0

I'm working on a code to translate strings in HTML.

More specifically, my objective is to perform string replacement. The steps are: file parsing, identifying the string in line (if there is one), and finally replacing this string by its translated version, taken from a dictionary.

I got valuable help here, on html parsing and string replacement for each line.

To open the html file as a txt, and sweep through it line by line, I took an example here.
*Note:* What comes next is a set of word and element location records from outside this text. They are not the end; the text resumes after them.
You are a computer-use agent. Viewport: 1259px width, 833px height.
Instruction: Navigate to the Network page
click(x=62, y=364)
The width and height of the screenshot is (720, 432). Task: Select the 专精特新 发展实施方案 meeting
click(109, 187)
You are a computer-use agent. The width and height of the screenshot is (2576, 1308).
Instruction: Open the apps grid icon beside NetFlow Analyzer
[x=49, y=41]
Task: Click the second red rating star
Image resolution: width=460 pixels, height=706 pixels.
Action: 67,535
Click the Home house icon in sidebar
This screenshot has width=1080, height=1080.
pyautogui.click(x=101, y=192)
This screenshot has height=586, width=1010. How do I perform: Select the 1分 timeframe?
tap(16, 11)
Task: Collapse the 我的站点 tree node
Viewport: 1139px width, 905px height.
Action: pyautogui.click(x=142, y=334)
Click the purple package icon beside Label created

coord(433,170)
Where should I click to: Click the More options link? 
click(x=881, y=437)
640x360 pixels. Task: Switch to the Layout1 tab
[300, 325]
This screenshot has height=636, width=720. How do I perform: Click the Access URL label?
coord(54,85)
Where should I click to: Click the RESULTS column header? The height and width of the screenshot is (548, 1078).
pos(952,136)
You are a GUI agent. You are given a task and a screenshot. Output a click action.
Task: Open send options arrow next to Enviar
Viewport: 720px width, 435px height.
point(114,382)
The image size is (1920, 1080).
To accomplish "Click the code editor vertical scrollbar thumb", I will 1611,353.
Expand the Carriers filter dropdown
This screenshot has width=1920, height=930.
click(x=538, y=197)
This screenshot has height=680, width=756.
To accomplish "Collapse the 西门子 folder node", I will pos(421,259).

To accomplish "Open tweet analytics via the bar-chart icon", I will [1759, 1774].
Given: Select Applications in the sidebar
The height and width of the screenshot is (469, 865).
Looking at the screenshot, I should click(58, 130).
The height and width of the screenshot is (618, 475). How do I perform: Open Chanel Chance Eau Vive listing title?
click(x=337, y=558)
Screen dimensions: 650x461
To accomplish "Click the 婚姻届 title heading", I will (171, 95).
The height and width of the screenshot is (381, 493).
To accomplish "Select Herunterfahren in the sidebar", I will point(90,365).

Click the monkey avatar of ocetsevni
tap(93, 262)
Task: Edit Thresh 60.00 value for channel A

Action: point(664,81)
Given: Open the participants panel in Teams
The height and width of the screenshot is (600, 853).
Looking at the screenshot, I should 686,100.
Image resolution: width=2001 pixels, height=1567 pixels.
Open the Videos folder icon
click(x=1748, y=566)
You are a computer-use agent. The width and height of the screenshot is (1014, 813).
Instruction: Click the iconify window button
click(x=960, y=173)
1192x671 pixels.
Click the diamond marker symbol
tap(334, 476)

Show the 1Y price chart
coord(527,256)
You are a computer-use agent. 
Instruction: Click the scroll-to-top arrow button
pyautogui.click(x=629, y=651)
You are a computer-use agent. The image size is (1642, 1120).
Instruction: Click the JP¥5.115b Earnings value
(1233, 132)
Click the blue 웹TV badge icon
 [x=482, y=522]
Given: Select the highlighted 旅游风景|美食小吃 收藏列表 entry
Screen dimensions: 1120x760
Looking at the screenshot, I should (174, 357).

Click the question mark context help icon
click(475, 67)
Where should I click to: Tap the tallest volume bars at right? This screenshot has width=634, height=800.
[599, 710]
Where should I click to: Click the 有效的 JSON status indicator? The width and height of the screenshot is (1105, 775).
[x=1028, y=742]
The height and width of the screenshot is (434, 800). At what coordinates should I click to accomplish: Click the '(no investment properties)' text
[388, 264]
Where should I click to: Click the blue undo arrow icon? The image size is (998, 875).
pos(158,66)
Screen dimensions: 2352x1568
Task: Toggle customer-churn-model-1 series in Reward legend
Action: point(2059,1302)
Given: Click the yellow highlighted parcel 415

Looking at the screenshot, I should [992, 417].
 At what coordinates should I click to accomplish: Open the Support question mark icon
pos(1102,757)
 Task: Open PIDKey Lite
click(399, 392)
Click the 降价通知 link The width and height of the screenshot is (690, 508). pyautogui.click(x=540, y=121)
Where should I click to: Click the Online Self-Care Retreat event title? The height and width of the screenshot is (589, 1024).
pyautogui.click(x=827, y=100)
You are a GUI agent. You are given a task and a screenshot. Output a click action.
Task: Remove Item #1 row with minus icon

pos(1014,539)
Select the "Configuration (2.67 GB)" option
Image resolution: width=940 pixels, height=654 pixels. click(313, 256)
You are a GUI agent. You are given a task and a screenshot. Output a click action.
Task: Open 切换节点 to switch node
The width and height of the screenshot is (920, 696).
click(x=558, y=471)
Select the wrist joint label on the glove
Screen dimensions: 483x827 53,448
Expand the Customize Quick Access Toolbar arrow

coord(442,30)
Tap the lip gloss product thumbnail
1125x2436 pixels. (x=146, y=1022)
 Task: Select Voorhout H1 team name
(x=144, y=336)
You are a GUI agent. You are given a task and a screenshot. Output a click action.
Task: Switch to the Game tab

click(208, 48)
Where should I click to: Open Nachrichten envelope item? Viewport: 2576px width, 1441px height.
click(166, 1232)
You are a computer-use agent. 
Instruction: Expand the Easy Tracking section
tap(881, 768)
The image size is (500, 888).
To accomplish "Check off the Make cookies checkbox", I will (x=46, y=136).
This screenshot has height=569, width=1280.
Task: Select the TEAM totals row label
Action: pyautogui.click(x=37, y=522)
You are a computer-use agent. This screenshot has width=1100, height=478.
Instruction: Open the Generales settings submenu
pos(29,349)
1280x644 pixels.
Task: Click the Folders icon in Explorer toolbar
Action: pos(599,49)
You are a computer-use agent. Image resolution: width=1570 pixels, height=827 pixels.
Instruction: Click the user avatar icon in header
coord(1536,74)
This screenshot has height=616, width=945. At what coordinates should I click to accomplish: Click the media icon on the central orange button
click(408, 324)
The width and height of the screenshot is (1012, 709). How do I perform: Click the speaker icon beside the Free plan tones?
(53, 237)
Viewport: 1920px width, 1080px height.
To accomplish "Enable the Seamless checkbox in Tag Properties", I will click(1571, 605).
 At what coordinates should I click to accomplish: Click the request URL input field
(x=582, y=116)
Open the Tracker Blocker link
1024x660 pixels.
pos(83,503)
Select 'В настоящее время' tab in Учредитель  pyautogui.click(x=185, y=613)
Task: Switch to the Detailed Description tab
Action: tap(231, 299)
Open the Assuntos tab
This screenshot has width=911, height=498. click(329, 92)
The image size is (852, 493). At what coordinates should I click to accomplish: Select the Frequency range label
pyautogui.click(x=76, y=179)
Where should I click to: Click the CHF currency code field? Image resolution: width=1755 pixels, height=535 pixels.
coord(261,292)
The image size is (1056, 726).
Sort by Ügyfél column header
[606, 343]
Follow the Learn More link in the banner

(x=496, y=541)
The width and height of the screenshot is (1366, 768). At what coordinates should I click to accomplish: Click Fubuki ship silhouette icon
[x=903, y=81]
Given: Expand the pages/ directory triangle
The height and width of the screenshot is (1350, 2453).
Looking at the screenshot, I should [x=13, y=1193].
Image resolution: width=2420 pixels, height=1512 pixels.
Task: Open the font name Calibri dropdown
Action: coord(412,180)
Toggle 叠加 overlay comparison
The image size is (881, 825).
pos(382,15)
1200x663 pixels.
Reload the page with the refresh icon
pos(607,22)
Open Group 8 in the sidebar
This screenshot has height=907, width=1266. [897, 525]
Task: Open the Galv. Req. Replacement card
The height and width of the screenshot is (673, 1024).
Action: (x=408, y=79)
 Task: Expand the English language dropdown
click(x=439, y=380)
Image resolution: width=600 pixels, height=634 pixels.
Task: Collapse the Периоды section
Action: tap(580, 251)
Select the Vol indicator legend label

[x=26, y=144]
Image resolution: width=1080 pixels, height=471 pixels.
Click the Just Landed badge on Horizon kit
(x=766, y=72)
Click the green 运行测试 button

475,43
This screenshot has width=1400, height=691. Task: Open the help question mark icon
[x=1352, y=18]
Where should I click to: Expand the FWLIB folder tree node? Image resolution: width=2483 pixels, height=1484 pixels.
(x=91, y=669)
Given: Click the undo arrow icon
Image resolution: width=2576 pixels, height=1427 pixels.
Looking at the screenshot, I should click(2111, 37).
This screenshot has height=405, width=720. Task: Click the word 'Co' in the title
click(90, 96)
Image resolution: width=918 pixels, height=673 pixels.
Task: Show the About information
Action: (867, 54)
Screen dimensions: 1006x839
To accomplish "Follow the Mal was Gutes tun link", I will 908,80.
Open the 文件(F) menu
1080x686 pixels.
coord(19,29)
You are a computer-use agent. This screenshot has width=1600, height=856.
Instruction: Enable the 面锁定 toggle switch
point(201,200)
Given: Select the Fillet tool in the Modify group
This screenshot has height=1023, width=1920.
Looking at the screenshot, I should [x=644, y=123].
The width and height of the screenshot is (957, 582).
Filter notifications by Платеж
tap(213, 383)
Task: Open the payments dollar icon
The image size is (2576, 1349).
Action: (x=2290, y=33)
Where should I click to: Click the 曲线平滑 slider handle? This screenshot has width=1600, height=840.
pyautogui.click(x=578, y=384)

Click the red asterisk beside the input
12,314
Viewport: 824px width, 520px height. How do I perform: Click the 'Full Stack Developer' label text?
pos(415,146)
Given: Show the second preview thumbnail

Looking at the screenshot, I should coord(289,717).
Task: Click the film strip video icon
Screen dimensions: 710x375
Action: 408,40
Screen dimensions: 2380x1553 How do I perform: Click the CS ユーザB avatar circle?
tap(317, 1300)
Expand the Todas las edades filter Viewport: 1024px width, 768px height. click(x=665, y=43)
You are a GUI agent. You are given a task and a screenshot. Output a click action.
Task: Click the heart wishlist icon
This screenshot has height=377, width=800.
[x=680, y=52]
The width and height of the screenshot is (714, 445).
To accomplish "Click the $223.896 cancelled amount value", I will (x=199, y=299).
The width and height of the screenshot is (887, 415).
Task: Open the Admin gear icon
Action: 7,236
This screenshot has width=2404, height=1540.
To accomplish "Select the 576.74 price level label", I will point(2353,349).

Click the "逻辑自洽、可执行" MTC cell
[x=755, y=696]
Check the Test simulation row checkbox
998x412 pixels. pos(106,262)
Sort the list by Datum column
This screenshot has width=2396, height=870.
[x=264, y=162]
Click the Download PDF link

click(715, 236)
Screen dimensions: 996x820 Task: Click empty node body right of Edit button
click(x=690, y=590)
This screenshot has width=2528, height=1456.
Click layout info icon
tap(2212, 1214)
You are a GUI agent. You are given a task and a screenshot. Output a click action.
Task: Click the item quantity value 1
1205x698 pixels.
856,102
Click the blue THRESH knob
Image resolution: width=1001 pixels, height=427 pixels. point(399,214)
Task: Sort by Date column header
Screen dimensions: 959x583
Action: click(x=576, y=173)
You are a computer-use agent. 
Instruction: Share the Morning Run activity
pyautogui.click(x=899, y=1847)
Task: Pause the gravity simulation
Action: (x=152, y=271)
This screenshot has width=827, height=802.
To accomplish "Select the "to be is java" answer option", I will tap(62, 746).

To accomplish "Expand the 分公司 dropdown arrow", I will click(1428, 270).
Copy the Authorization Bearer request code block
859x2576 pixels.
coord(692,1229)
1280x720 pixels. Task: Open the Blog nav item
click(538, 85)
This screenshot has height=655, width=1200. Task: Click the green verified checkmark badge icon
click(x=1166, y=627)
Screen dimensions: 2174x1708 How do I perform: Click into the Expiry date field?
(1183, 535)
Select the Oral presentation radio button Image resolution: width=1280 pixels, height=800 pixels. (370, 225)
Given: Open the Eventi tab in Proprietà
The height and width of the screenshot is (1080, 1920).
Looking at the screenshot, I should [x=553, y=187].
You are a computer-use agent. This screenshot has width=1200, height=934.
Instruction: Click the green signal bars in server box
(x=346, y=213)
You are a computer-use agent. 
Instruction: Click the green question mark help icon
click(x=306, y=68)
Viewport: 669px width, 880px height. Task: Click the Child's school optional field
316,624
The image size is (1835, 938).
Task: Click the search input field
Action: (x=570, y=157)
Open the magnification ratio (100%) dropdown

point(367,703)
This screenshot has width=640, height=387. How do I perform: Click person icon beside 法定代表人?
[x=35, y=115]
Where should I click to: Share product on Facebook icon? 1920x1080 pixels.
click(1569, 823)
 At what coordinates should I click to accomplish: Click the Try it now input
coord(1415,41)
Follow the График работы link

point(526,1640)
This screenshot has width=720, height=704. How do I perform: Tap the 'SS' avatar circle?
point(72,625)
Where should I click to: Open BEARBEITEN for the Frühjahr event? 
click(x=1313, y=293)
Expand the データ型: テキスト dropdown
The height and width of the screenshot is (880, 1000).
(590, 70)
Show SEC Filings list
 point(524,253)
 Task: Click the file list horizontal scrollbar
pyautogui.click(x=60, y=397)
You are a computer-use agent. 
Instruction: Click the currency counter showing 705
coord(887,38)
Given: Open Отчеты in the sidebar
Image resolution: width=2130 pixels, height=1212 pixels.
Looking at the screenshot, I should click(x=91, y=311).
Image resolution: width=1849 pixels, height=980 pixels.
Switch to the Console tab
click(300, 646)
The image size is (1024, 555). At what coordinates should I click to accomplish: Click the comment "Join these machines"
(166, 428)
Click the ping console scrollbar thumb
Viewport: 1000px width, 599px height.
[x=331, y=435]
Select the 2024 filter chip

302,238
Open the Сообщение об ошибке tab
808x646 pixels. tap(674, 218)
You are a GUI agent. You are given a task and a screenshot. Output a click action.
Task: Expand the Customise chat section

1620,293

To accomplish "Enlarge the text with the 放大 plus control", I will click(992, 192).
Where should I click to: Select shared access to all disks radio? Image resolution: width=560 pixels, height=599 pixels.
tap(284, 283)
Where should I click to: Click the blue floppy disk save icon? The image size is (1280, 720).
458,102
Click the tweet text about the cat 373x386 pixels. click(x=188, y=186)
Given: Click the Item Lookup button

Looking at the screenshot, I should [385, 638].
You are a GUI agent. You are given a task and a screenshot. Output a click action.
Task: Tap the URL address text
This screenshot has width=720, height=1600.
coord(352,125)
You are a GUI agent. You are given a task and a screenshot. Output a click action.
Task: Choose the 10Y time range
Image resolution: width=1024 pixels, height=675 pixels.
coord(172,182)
Using knowledge from both the examples, I wrote the code below:

from bs4 import BeautifulSoup
from bs4 import SoupStrainer
from html_dictionary import port_eng

def str_replace_port_eng(file_name, tag_name):

with open(file_name, 'rb') as src:
    doc = src.read()
    soup = BeautifulSoup(doc, 'html.parser')
    src.close()

only_tag_name = soup.find_all(str(tag_name))

with open("new_file.html", "w") as outf:
    for line in soup:
        for html_line in range(len(only_tag_name)):
            pt_word = str(only_tag_name[html_line].text).strip()
            pt_word = pt_word.strip('+')
            pt_word = pt_word.strip(' ')

            if pt_word != "":
                en_word = port_eng[pt_word]
                new_line = (str(only_tag_name[html_line]).replace(pt_word, en_word))
                outf.writelines(new_line)
            else:
                en_word = pt_word
                new_line = (str(only_tag_name[html_line]).replace(pt_word, en_word))
                outf.writelines(new_line)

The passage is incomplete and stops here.